Agatheio had garnered that they’d been of a dimension completely separate from his own. He’d look over at his master several times during the intense anecdote of their arrival. Shuul silently scoffed at the notion of beings hailing from a dimension alternative to his reality. Demonstrations of their vast technology led Agatheio to believe they’d been authentic in their claim, and a transient lesson in what they’d termed: mathematics planted seeds of doubt in his master’s beliefs. 


Their final show of strength had been reopening the tear in the fabric of space and time before the Prince’s eyes. The deafening split between dimensions of the wormhole's departure had echoed beyond the treeline. They’d gracefully thank the kind and welcoming hospitality of the Ithcan Prince and his master before they each stepped through the wormhole, leaving student and master to their solitude to continue their session. The reverberating sting of the closing wormhole sent a sea of shivers throughout the young Prince’s core. The sharp jolt psyched him.


“Stall your aura, young Prince.” Shuul palmed his shoulder, keeping his energy firm. 
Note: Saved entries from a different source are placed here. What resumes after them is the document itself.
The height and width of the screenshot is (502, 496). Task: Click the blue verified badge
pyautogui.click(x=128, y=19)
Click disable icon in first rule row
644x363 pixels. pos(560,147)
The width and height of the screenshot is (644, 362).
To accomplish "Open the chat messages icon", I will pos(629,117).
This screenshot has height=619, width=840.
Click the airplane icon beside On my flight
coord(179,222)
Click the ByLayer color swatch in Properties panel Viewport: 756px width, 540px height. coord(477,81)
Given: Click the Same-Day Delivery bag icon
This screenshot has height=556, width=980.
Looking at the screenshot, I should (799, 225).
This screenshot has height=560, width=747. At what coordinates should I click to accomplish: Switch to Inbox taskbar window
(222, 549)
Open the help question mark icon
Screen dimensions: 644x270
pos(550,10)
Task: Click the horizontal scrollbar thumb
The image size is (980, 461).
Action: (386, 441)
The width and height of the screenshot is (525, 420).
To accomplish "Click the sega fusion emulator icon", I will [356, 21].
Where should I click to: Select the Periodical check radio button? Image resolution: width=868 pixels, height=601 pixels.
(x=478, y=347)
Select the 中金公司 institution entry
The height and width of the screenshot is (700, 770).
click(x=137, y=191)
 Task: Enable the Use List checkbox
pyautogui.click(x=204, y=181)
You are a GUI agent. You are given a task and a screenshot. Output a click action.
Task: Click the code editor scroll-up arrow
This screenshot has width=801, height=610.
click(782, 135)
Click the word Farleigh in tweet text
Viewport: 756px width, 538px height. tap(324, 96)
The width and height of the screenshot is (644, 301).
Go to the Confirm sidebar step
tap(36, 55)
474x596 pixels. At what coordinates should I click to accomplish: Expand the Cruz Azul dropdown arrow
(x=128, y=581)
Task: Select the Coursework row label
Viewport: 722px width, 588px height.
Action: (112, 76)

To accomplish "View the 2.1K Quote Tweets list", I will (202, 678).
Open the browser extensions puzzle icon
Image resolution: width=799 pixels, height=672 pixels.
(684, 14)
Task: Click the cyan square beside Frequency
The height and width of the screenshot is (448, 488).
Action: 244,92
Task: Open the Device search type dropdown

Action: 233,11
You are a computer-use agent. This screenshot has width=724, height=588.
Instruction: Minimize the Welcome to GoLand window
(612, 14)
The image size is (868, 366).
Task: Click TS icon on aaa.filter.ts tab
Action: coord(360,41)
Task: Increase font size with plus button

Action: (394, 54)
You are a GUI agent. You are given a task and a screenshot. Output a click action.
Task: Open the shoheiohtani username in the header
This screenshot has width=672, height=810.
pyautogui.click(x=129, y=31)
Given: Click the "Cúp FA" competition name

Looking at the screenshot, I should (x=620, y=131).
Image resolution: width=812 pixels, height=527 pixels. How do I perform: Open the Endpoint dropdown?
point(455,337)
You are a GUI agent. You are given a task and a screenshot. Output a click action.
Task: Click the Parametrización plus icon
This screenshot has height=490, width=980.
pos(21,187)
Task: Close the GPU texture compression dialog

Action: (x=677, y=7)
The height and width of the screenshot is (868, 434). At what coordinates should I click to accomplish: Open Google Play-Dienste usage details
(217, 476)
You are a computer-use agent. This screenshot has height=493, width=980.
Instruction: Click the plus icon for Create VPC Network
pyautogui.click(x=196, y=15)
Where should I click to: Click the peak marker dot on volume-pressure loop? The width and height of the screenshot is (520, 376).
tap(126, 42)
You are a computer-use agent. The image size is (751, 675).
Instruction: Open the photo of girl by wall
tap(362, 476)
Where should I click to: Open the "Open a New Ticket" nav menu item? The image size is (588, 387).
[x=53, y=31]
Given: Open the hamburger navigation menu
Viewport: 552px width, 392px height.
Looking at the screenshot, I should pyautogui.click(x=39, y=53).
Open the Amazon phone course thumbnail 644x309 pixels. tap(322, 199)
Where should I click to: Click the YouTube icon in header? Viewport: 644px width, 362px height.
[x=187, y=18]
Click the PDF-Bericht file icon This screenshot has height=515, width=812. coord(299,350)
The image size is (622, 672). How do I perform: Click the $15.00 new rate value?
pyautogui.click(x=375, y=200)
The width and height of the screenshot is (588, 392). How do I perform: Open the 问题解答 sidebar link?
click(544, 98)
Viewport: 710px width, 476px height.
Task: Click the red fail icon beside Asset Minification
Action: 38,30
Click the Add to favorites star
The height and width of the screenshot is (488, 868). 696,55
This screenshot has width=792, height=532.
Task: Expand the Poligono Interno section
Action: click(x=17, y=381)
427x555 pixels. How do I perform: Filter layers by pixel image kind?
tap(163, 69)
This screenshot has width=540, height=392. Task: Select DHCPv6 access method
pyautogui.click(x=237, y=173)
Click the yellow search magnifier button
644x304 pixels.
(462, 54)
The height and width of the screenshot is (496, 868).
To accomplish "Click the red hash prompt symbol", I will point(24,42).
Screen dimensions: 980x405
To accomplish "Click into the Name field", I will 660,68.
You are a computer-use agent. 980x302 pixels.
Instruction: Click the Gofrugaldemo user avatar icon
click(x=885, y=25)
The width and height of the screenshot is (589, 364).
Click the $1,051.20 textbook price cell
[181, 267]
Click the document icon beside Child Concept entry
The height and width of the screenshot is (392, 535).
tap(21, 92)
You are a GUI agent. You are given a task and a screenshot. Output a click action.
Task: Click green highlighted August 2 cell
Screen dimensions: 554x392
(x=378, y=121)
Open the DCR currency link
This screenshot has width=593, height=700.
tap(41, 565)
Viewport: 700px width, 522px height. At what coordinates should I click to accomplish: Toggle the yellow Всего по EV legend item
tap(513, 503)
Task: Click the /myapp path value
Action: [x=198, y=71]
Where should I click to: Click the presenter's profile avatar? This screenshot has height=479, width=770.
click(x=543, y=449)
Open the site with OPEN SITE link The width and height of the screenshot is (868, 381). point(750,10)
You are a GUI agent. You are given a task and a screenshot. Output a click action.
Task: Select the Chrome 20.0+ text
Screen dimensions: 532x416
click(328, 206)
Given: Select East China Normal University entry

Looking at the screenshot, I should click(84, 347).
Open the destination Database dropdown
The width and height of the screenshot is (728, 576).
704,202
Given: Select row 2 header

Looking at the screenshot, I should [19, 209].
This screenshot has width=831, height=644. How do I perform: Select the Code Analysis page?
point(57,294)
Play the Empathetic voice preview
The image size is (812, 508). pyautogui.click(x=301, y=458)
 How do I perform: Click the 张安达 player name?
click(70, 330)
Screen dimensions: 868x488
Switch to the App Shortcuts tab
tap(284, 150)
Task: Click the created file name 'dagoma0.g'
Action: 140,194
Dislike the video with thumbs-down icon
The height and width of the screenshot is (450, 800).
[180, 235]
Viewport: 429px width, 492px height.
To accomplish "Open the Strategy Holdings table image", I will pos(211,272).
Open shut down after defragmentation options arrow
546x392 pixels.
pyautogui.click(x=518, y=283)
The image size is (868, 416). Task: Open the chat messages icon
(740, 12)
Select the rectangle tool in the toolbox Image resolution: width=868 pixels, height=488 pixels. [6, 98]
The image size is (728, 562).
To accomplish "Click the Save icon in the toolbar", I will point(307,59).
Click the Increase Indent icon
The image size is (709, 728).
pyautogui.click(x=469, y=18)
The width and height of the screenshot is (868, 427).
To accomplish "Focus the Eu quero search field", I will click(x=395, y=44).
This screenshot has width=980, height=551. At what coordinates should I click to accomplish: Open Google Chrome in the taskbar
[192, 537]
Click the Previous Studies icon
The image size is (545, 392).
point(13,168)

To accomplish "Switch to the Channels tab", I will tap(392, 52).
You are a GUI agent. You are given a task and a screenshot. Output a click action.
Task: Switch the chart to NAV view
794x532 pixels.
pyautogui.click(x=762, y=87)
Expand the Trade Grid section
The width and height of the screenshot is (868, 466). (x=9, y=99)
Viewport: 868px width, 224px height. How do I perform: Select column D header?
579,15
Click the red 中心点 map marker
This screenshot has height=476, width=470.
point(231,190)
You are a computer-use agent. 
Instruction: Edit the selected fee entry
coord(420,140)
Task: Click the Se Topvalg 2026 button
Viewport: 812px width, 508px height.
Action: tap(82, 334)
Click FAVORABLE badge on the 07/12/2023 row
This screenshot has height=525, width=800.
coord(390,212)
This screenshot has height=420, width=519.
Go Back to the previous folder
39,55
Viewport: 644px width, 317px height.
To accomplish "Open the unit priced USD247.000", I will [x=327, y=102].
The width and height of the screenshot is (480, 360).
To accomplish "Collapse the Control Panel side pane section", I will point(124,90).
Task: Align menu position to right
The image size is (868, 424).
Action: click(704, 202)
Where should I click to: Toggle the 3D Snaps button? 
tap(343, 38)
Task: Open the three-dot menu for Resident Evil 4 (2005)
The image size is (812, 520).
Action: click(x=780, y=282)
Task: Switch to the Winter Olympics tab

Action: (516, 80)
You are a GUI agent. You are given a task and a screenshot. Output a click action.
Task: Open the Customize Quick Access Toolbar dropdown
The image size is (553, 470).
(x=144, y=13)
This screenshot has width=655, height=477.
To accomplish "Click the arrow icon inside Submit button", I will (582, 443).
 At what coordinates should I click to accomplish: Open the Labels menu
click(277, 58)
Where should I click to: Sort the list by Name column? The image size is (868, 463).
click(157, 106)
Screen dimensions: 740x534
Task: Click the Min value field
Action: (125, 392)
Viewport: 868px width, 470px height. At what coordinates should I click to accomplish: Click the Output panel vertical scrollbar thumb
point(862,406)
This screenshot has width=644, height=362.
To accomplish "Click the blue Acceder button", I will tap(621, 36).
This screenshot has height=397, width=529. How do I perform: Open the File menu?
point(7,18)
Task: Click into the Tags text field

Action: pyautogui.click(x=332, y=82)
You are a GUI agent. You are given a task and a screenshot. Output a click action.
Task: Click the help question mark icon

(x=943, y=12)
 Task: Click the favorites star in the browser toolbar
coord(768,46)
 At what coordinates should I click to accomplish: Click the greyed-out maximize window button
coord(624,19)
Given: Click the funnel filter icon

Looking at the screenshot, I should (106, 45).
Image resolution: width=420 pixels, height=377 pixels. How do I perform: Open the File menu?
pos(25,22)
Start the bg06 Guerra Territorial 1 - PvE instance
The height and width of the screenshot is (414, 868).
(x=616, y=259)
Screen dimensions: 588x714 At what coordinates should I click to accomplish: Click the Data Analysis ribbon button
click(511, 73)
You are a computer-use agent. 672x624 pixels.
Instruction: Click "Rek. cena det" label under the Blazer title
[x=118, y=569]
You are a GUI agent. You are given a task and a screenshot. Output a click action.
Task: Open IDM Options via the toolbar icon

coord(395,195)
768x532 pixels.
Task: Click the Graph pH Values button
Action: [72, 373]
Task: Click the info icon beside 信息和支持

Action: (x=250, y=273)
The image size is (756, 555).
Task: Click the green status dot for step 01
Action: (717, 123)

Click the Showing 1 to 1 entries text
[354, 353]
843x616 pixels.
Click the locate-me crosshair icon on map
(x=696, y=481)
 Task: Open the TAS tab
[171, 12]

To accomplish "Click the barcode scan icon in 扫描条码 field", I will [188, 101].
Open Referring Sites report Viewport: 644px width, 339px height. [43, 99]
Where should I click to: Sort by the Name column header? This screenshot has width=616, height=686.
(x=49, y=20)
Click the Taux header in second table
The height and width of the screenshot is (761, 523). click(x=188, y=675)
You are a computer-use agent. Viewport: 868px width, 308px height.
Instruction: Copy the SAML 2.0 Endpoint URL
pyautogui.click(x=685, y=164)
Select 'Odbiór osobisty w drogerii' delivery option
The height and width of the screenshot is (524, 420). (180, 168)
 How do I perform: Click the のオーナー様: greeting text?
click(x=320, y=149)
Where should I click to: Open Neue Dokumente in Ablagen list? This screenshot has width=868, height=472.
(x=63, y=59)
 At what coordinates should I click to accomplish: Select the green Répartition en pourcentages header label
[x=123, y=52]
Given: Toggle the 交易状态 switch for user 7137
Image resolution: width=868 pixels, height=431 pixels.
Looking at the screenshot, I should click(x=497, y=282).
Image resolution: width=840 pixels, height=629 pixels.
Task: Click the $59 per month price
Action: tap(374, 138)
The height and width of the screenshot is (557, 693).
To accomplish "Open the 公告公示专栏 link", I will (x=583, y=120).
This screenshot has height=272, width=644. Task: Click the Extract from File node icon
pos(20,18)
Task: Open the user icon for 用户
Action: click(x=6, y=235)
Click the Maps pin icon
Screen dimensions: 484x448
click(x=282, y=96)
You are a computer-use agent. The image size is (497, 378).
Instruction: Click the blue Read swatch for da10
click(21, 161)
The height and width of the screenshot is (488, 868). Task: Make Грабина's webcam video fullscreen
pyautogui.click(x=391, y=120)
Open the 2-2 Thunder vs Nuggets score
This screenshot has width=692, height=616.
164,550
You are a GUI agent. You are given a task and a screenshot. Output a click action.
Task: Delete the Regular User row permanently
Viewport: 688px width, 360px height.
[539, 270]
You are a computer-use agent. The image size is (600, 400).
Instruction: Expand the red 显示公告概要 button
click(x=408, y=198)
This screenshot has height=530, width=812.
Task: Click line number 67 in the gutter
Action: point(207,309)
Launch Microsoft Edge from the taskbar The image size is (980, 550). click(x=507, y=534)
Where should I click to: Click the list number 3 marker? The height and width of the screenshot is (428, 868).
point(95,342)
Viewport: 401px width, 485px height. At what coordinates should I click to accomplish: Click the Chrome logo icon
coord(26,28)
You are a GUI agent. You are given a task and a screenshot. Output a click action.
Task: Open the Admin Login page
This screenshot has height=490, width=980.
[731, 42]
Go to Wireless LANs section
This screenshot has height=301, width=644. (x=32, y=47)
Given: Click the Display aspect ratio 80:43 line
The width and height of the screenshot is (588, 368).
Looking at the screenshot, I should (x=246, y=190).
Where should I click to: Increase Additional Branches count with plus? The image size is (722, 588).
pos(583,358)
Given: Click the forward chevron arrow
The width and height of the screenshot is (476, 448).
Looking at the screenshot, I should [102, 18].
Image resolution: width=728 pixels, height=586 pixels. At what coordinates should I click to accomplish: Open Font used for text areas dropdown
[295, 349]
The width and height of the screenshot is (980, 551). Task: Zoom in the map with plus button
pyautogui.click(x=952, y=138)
“Master Shuul,” Agatheio started a thoughtful introspection. Shuul waited patiently for him to continue, “Do you think—in their dimension—there are reflections of ourselves who do not share our lives? Our values?” 


“We mustn't forget ourselves. We are but our own, whose lives are ruled by one.” Agatheio had an expression of dissatisfaction. “The matter is no longer one of importance.”  Come, for our session has ended.”


***


  Agatheio tossed under his sheets that night—troubled and restless. He'd been tormented by a mental visage of a tarnished painting decaying on an otherwise empty wall. A flame would ignite under what his consciousness would deem a portrait. He’d recognize the distorted face of Hyverant peeling off the canvas. The fire burned until the painting fell, shattering until Agatheio’s eyes opened. He sat up, disturbed. 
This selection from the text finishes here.